In the records below, find the line that contains "ERATA LA ANUNTUL", then write out that line and each one after it exactly, up to and including the last.

◆ Data for this task ◆
_ _ _ _
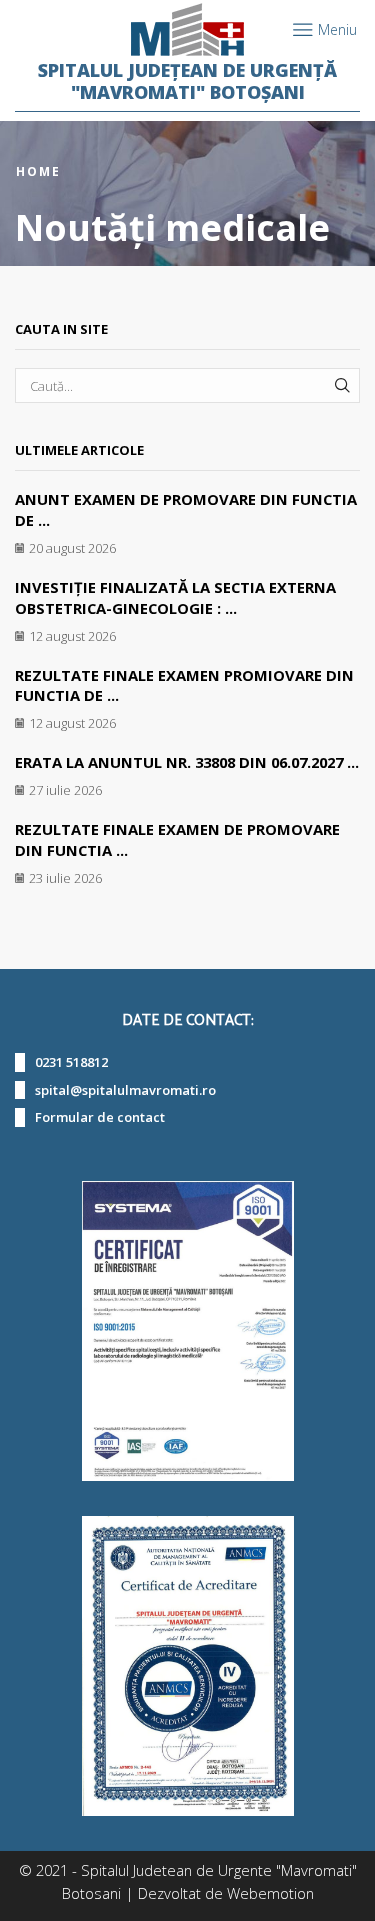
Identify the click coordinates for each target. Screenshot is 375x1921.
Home (38, 172)
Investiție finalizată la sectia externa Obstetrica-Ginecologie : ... (175, 597)
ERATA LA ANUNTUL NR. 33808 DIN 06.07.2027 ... (187, 762)
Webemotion (270, 1893)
_ _ _ _
◆ Output for this task ◆
ERATA LA ANUNTUL NR. 33808 DIN 06.07.2027 ... (187, 762)
Webemotion (270, 1893)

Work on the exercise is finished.